== TEXT SHOWN
NC State students plan on gathering for a protest in Stafford Commons from 12 to 5 p.m. on Jan. 19. This protest comes in response to the University’s announcement that the investigation into Chadwick Seagraves, the desktop support manager in Office of Information Technology with alleged ties to the Proud Boys, concluded and found a lack of evidence tying him to those groups.
Upon hearing the University’s decision on Seagraves, student body officers, including Student Body President Melanie Flowers, Student Body Vice President McKenzy Heavlin, Student Senate President Coleman Simpson and Student Body Treasurer Garrison Seitz immediately began organizing a “freeze out” protest and signed Executive Order No. 5 on Jan. 15, announcing the event to the student body.
Heavlin said he hopes the protest can be an opportunity for collective healing as many students felt disappointed and frustrated with the results of the University’s two-months-long investigation.
====
== DATA BLOCK
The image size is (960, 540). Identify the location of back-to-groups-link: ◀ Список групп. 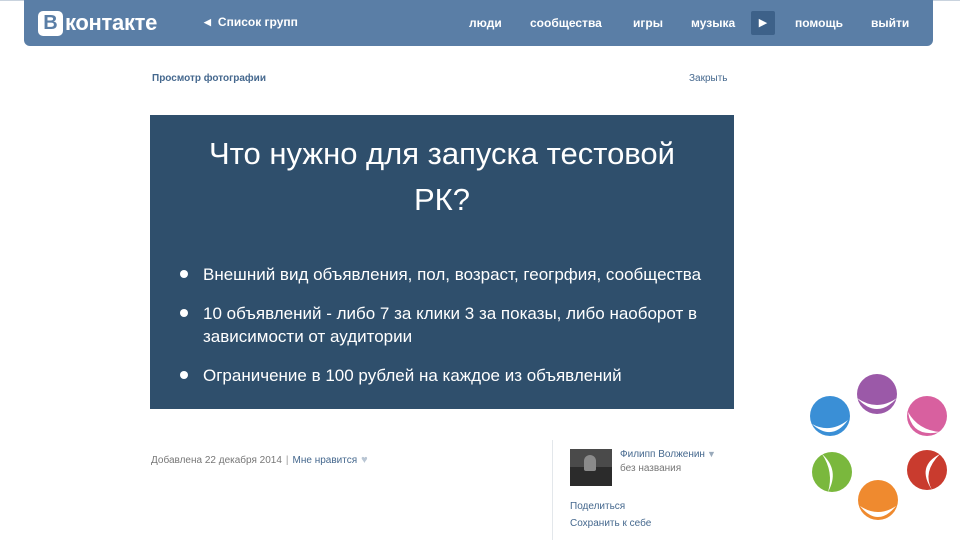
(251, 22).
====
• **TASK INSTRUCTIONS**:
**1.** In the article on the NC State protest, rewrite the passage from "NC State students" up to and including "to those groups.", changing "protest" to "rally".
**2.** Answer these questions from the article on the NC State protest:
(a) Where and during what hours will the students gather on Jan. 19?
(b) What is the number of the executive order the student body officers signed, and on what date did they sign it?
(c) How long did the University's investigation last?

• **SOLVED PROBLEMS**:
**1.**
NC State students plan on gathering for a rally in Stafford Commons from 12 to 5 p.m. on Jan. 19. This rally comes in response to the University’s announcement that the investigation into Chadwick Seagraves, the desktop support manager in Office of Information Technology with alleged ties to the Proud Boys, concluded and found a lack of evidence tying him to those groups.

**2.**
(a) Stafford Commons, from 12 to 5 p.m.
(b) Executive Order No. 5, signed on Jan. 15.
(c) Two months.